◆ EXCERPTED DATA ◆
· · · · ·

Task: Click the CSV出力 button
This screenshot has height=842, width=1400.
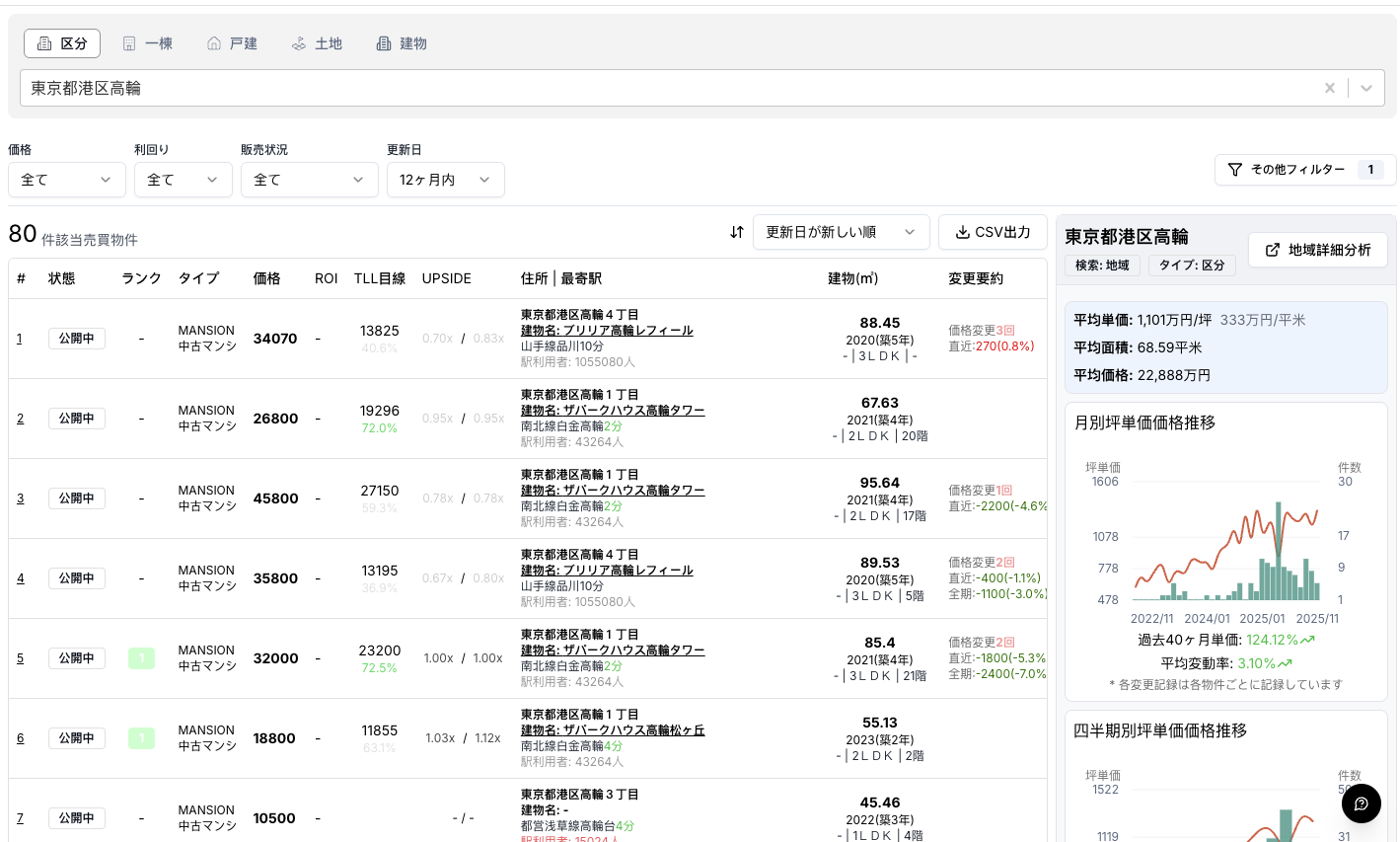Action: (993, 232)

· · · · ·

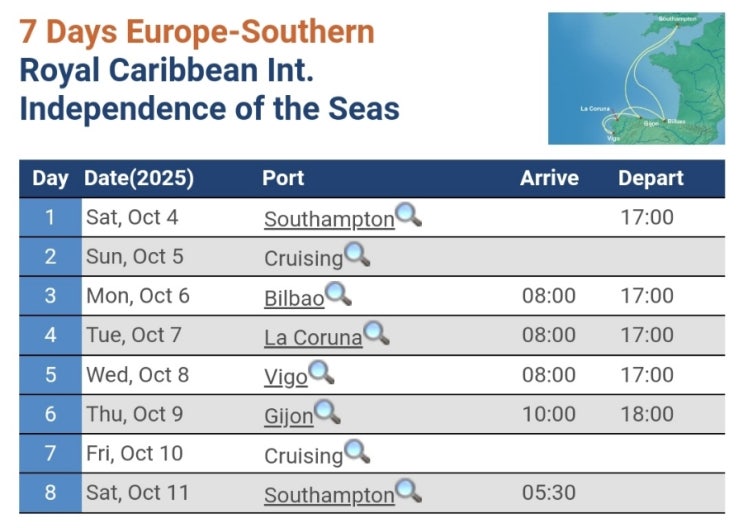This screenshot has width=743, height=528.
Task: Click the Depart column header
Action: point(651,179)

· · · · ·

◆ SET EXERCISE ◆
Copy the records word for word, beginning at the line that contains "Task: Click the CSV出力 button" and stopping after the line that contains "Action: (993, 232)". Leave the pictures out of the answer.

◆ FULL RESPONSE ◆
Task: Click the CSV出力 button
This screenshot has height=842, width=1400.
Action: (993, 232)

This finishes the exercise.